Claire Taylor backs England for Women’s World Cup semi-final spot

AP

World Cup winner Claire Taylor believes Heather Knight’s England team will reach the semi-finals of this year’s Women’s Cricket World Cup.

England showed a marked improvement after failing to win a single match in the multi-format Women’s Ashes last month as they pushed Australia to the final over on Saturday in the tournament opener.

Knight’s side started their title defence with a 12-run defeat but Taylor, who won the tournament in 2009, believes the improvement is significant.

“We did bat better against Australia than we had earlier (in the Ashes) but I think we should make the semi-finals and then it’s anyone’s competition,” Taylor told the PA news agency.

Australia went into the tournament as the favourites and have dominated the women’s scene over the last four years, since becoming the first country to professionalise their domestic women’s game with the first Women’s Big Bash in 2015-16.

England did not follow suit until 2019, when they introduced the first regional professional contracts following a heavy Ashes defeat, but Taylor believes the international side can catch up.

“Yes. I don’t know how long, it’s going to take a while for the benefits to be seen from this regional domestic structure, I think it’s going to take a couple of years – maybe slightly less time for the benefits of the Hundred to be seen,” she said.

Taylor played for England for over a decade and was part of the Evolution of Women’s Cricket event at Lord’s

“For our young domestic cricketers, to be playing in teams where they have three overseas internationals plus a couple of England players, that will accelerate their development significantly.

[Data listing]
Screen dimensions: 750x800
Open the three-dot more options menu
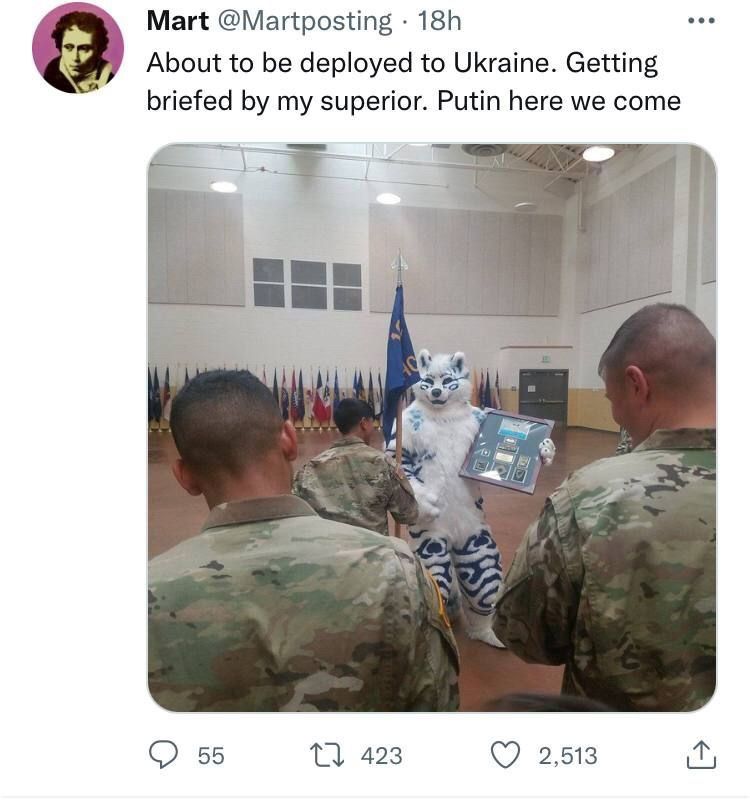pos(702,21)
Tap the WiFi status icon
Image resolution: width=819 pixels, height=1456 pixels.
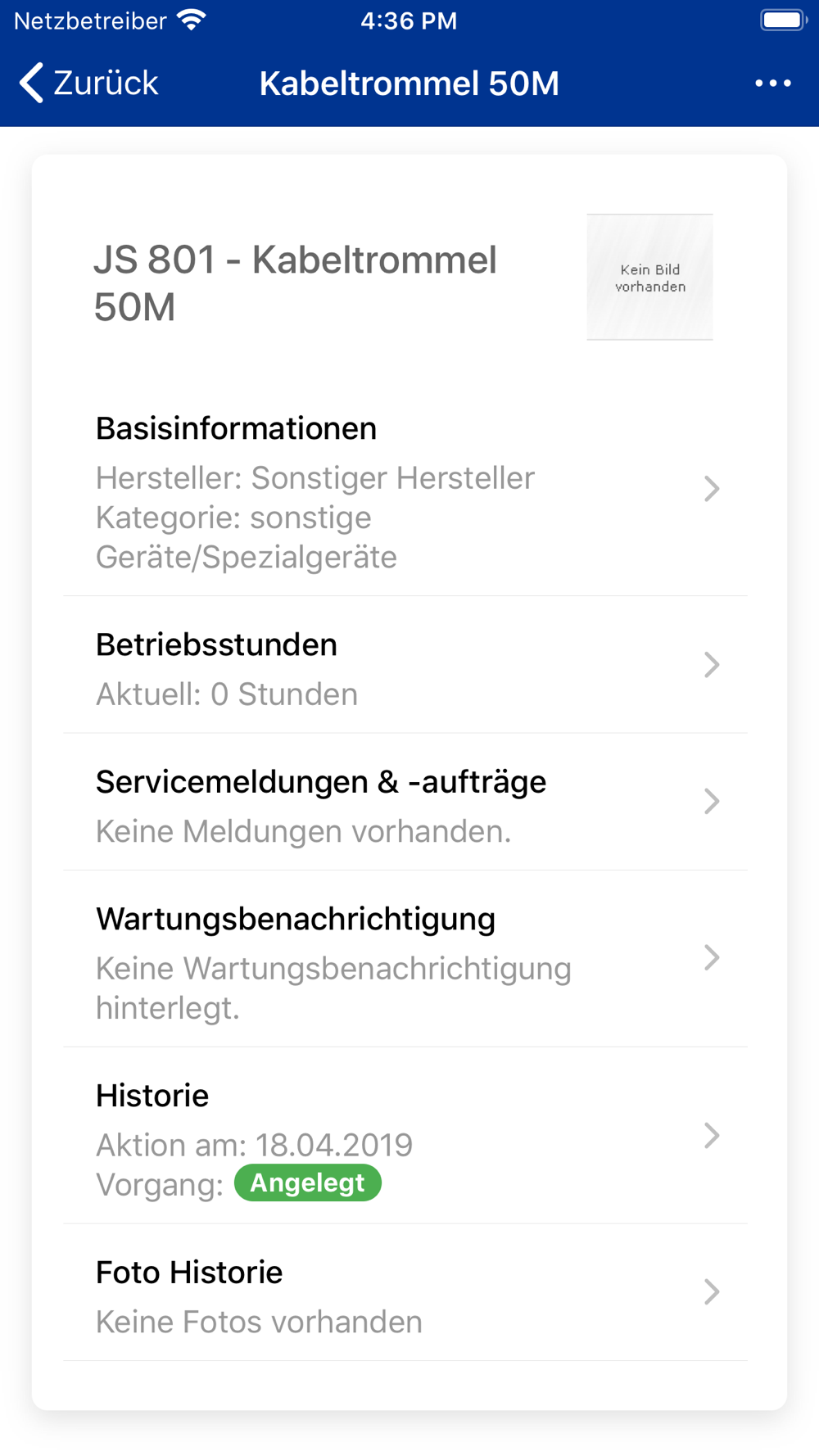(x=192, y=20)
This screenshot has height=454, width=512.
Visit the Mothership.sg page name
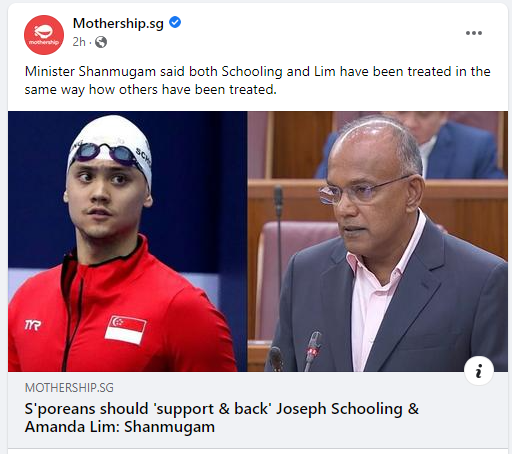click(x=118, y=23)
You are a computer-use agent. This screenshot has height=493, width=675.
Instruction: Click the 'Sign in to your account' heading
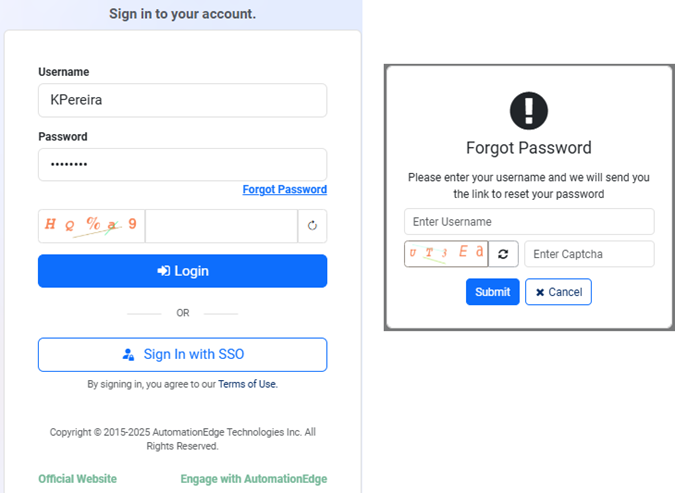click(x=182, y=14)
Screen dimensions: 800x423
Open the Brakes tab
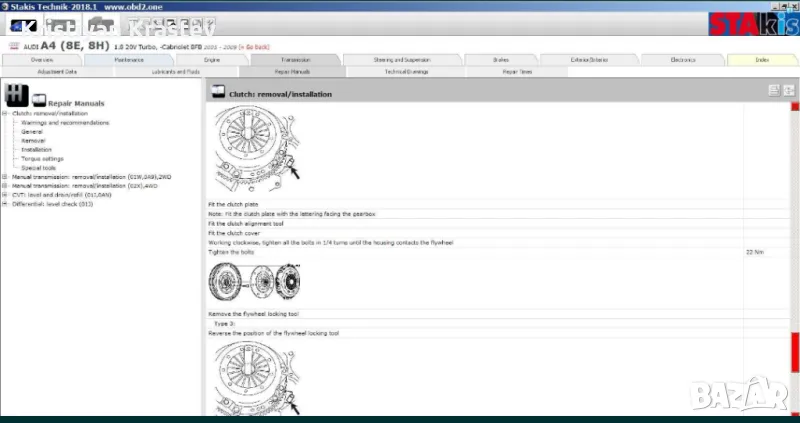click(500, 60)
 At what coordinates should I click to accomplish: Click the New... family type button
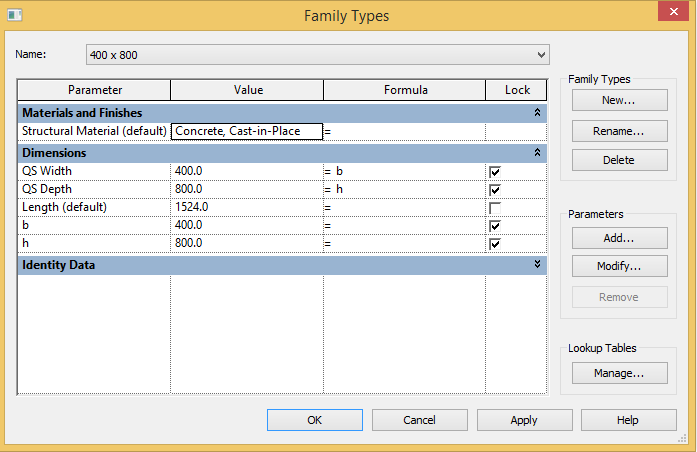[x=620, y=100]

▶ **Given request A**
List every cricket competition named in the article about Claire Taylor and England's World Cup chances.
▶ **Given request B**
Continue the article about Claire Taylor and England's World Cup chances, starting after its final sentence.

▶ **Exercise answer A**
Women's Cricket World Cup
Women's Ashes
Women's Big Bash
the Hundred

▶ **Exercise answer B**
“So I think we’ll see the benefits from the Hundred quicker than the regional structures, but still those things will come through.”

For Taylor, who was not paid during her own 13-year international career as international contracts were only introduced by the ECB in 2014, the sport has already made significant progress.

“I was never one of the generation that had to pay to play, neither was I the generation that was paid to play,” she said.

“We were supported, we were treated like low-level Olympic athletes in that we had the support from the English Institute of Sport and we had access to coaching and we were given some money so we could pay for gym memberships and new trainers and that sort of stuff.

Taylor was not paid to play during her international career which spanned over a decade (PA Archive)

“Fast forward 20 years from me and they’re being paid to play so that is an amazing transition from even as late as the mid-1990s, players were paying for their own blazer and paying towards travel costs, and then 2014 the first professional contracts, it’s an amazing evolution.”

Taylor was speaking on International Women’s Day after the MCC unveiled a new Evolution of Women’s Cricket exhibition at the Lord’s museum.